This is a great movie, on a great DVD release. The story and look
of the movie is outstanding. The American music is a fantastic
fit for the plot and characters, and the climactic fighting
sequence is one of the most intense and well-animated scenes I've
ever seen. I found myself gritting my teeth during every fight
scene in the movie. They're that good. The video quality wasn't
as good as I was hoping, but it's on par with most Anime being
released today. But the audio was exceptional, and the special
features were a nice inclusion, especially for fans of the show.
If you love Anime, and you have yet to experience Cowboy Bebop,
this should be next on your list to see.
Cowboy Bebop is presented in roughly 1.85:1 anamorphic
widescreen. The picture is far from outstanding. There was
moderate dose of edge enhancement visible at all times, and the
picture looked very grainy. Also, a bit of pixelation could be
seen as well. It's not as bad as some of the Anime that has been
coming to DVD as of late, but it's not the best either. Colors
looked okay, but failed to pop off the screen. Thankfully the
animation is so well done, that you quickly ignore all the visual
quirks that plague this transfer.
Here we get both the original Japanese language track, and a
Dolby Digital 5.1 American dubbed track. For a dubbed track, the
American version was quite wonderful. The voice talent did a
fantastic job as always, and the sound effects were nicely
separated to fill the full surround spectrum. Subtle details like
the sound of footsteps coming from behind, to the in your face
ricochet of bullets whizzing past your face add up to one very
nice audio track. And don't forget Yoko Kanno's fabulous score
that really helps make Cowboy Bebop the unique show that
it is. Lower frequency bass was lacking, but other than that,
this was a great sounding DVD.

> **Stored rows**:
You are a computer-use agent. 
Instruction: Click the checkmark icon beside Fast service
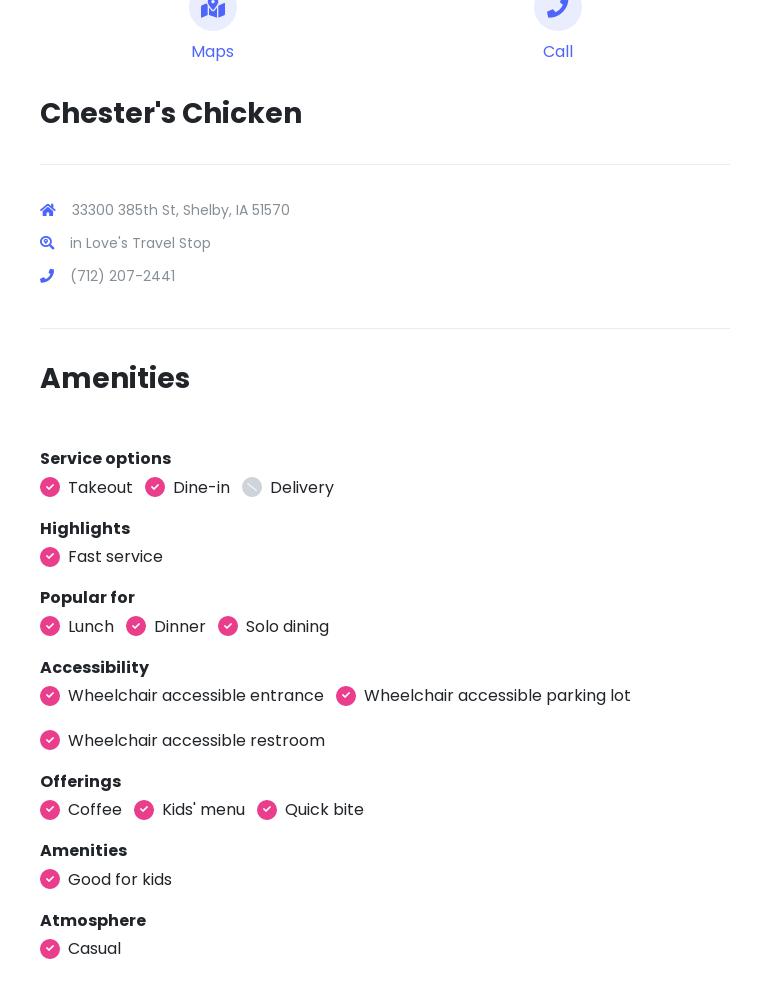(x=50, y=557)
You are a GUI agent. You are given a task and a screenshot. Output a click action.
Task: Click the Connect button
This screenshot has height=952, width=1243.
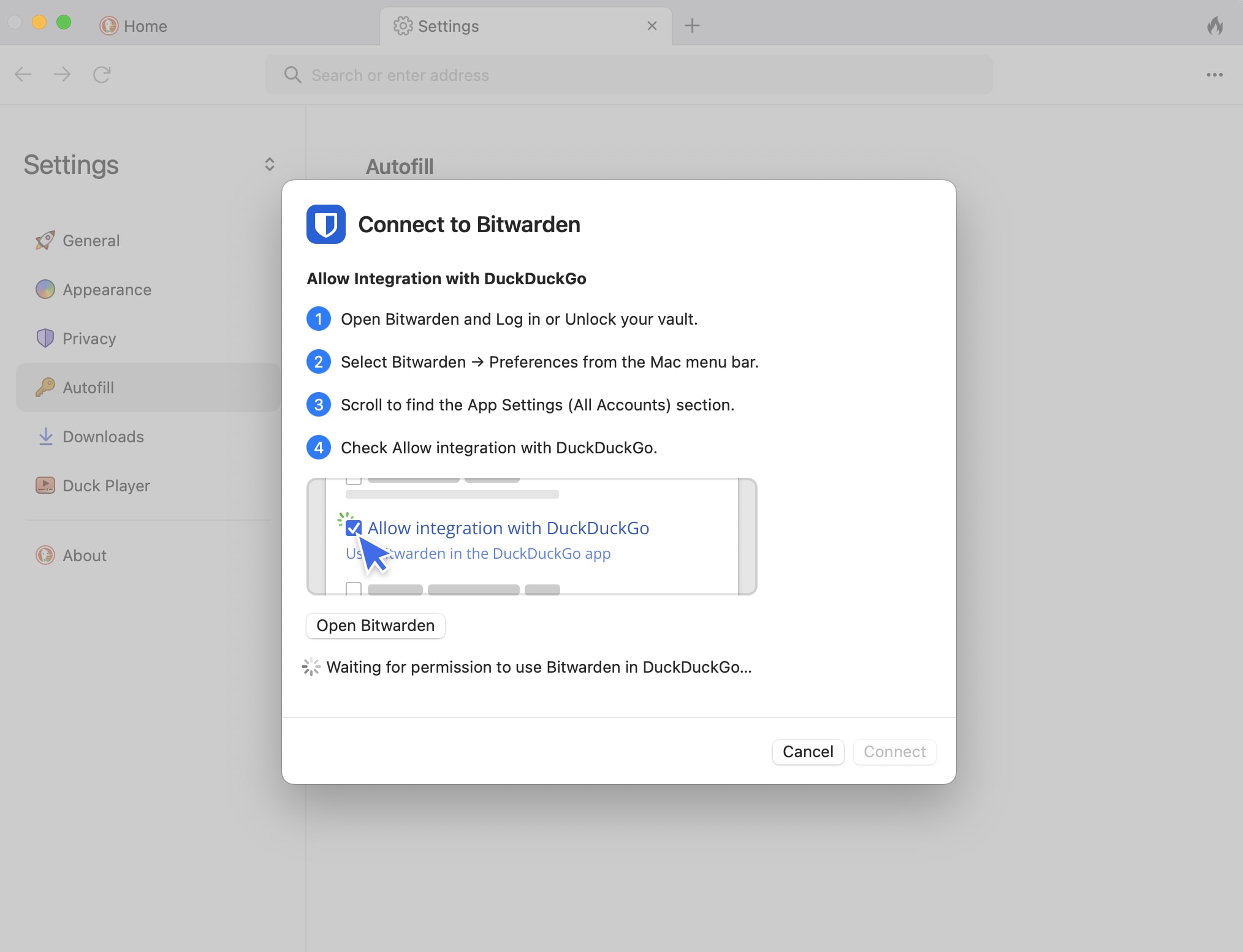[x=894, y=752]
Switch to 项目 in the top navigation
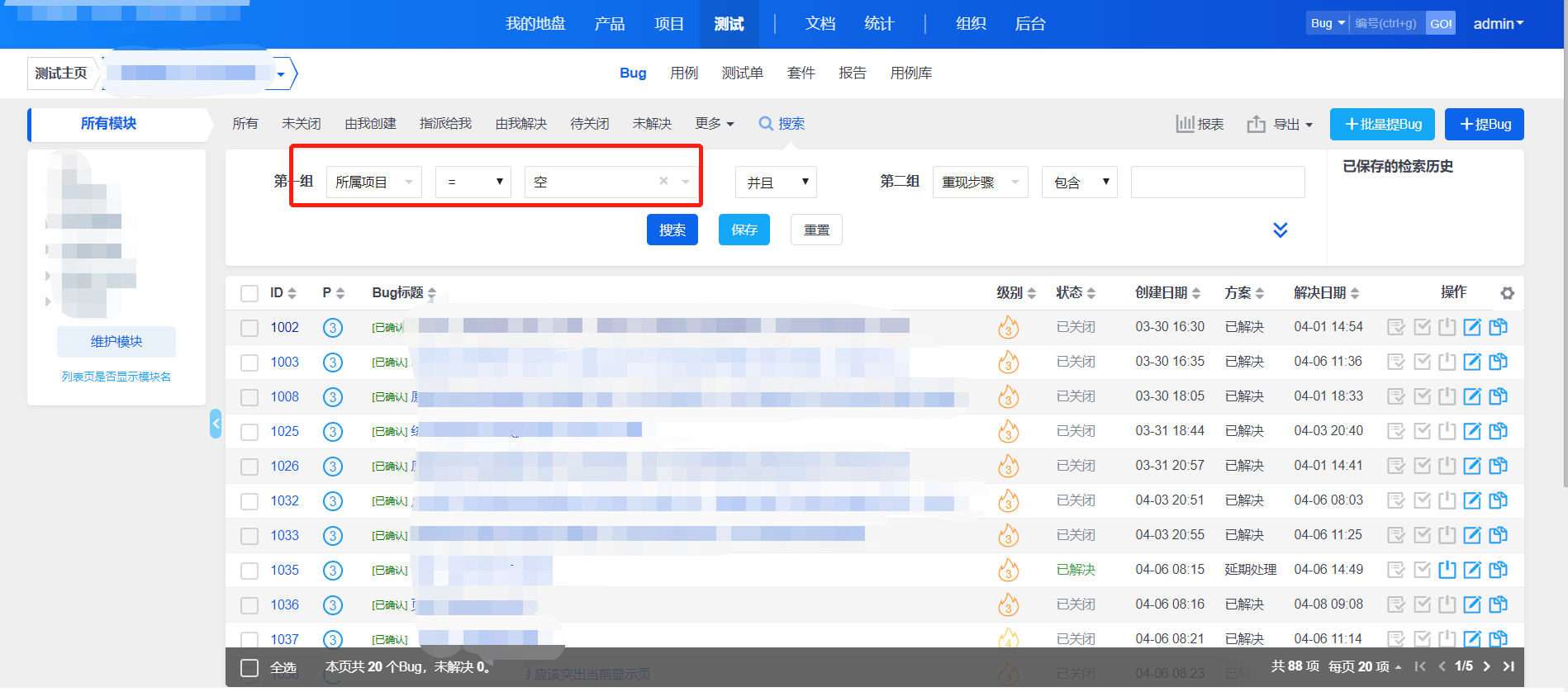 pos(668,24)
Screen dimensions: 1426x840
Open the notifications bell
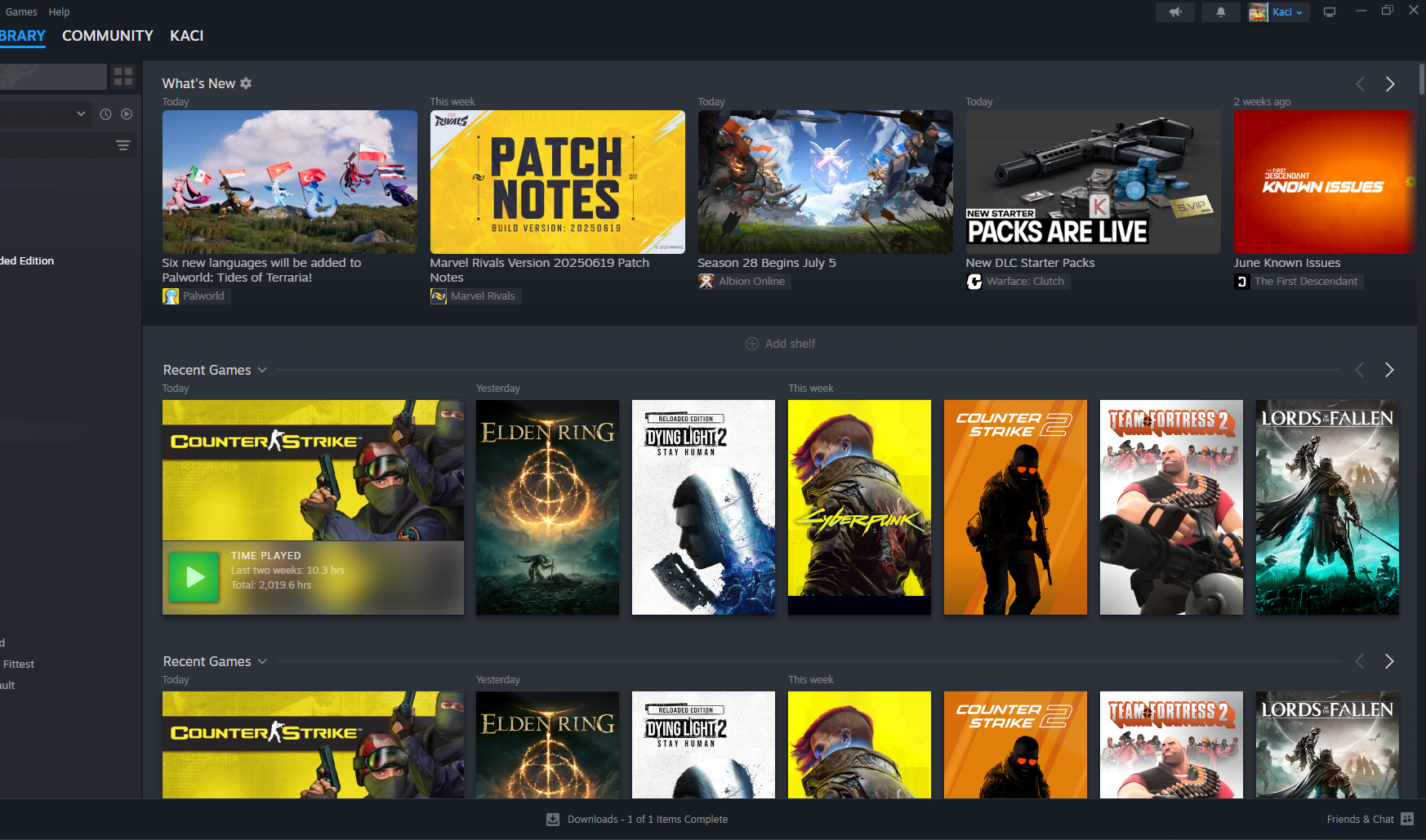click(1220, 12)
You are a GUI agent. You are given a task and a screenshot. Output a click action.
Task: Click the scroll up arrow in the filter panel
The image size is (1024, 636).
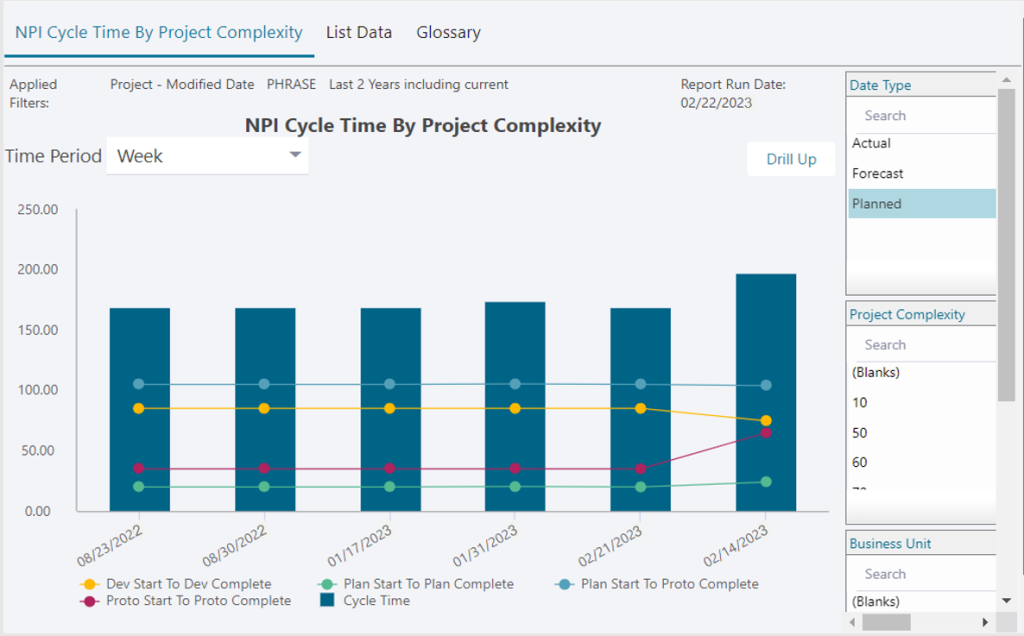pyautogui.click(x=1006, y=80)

> **Set task**: Please restate the review from "This is a great" to "list to see.", renaming "Anime" as "animation". The material has no connection to the review.

> **Task solution**:
This is a great movie, on a great DVD release. The story and look
of the movie is outstanding. The American music is a fantastic
fit for the plot and characters, and the climactic fighting
sequence is one of the most intense and well-animated scenes I've
ever seen. I found myself gritting my teeth during every fight
scene in the movie. They're that good. The video quality wasn't
as good as I was hoping, but it's on par with most animation being
released today. But the audio was exceptional, and the special
features were a nice inclusion, especially for fans of the show.
If you love animation, and you have yet to experience Cowboy Bebop,
this should be next on your list to see.